A known minimally invasive bypass system and method for modifying the location at which bile and pancreatic secretions interact with nutrients in a gastrointestinal tract has been discussed in US 2005085787 A1 . The known system comprises a conduit having a first end which diverts bile and pancreatic secretions from the ampulla of Vater to a location downstream in the gastrointestinal tract and a second end attached to the ampulla of Vater.

The known conduit can divert only the amount of bile which has been released through the sphincter of ODDI and the flow rate of bile through the known conduit might not be sufficient to obtain a significant acceleration of the bile cycling compared to the natural entero-hepatic bile cycling velocity.

In view of the drawbacks of the known art, there is a need to provide a minimally invasive device and method of diverting bile from the biliary tree including the gallbladder into a section of the small intestine distally to the papilla of Vater, which increase the flow rate of the diverted bile towards the target location in the small intestine.

These and other aims are achieved by a method for diverting biliary fluid from a biliary fluid flow path to a target location in the intestine distal to a duodenal papilla of Vater, the method comprising the steps of:

- extending a catheter translumenally from the biliary fluid flow path through the intraperitoneal space to said target location in the intestine distal to the duodenal papilla of Vater,

- connecting a pump to the catheter and operating the pump to accelerate a bile flow through the catheter,

- arranging the pump within the intraperitoneal space.

Arranging the pump inside the intraperitoneal space allows to extend the catheter along a shortest possible direct path from the biliary tree, including the gall bladder, to a distal section of the small intestine and to approximate the target section of the intestine to the biliary tree inside the abdominal space, in order to keep the entire catheter length short. The short catheter length together with the pumping action reduces the time it takes for the diverted bile to flow from the biliary tree through the catheter to the target location in the intestine.

The drawbacks of the prior art are also obviated by a method for diverting biliary fluid from a biliary fluid flow path to a target location in the intestine distal to a duodenal papilla of Vater, the method comprising the steps of:

- extending a catheter translumenally from the biliary fluid flow path through the intraperitoneal space to said target location in the intestine distal to the duodenal papilla of Vater,

- connecting a pump to the catheter and operating the pump to accelerate a bile flow through the catheter,

- arranging the pump within the gallbladder.

Arranging the pump inside the gallbladder allows to extend the catheter along a shortest possible direct path from the biliary tree to a distal section of the small intestine and to approximate the target section of the intestine to the biliary tree or even in direct contact to each other, in order to keep the entire catheter length short.
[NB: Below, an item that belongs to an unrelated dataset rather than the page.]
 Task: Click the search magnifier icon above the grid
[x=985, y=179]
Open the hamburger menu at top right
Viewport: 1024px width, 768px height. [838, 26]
The short catheter length together with the pumping action reduces the time it takes for the diverted bile to flow from the biliary tree through the catheter to the target location in the intestine.

In accordance with a further aspect of the invention, a method is proposed for diverting biliary fluid from a biliary fluid flow path to a target location in the intestine distal to a duodenal papilla of Vater, the method comprising the steps of:

- arranging a catheter isolated from the intraperitoneal space and intraluminally from inside the biliary tree through the papilla of Vater to the target location in the intestine distal to the papilla of Vater,

- connecting a pump to the catheter and operating the pump to accelerate a bile flow through the catheter,

- arranging the pump within the small intestine.

Extending the catheter strictly intraluminally and arranging the pump inside the small intestine allows to place the entire device with an endoluminal procedure in an ambulatory surgery center, thereby greatly reducing the cost.

In accordance with a further aspect of the invention, the method comprises the step of feeding a diluting liquid into the biliary tree and pumping the biliary fluid mixed with the diluting liquid through the catheter. The dilution of the biliary fluid facilitates the transport into the pump and through the catheter and reduces the risk of stone formation and clogging both in the catheter and in the biliary tree.

In accordance with a yet further aspect of the invention, the method comprises:

- connecting the pump to the catheter by connecting the pump to a closed pushing conduit containing a pushing fluid and connecting a portion of the pushing conduit with a flexible wall of the catheter,

- operating the pump to pulsatingly displace the pushing fluid inside the closed pushing conduit, thereby pulsatingly deforming the flexible wall of the catheter. This generates a kneading or peristaltic deformation of the catheter which conveys the biliary fluid distally and removes possible sediment from the internal catheter surface, thereby reducing the risk of obstruction. Moreover, by interposing a pushing conduit between the catheter and the pump, the catheter can be routed along a shortest possible direct path from the biliary tree to a distal section of the small intestine, in order to keep the entire catheter length short, while the pump can be arranged in a more appropriate location remote from the catheter. Also in this case, the short catheter length together with the pumping action reduces the time it takes for the diverted bile to flow from the biliary tree through the catheter to the target location in the intestine.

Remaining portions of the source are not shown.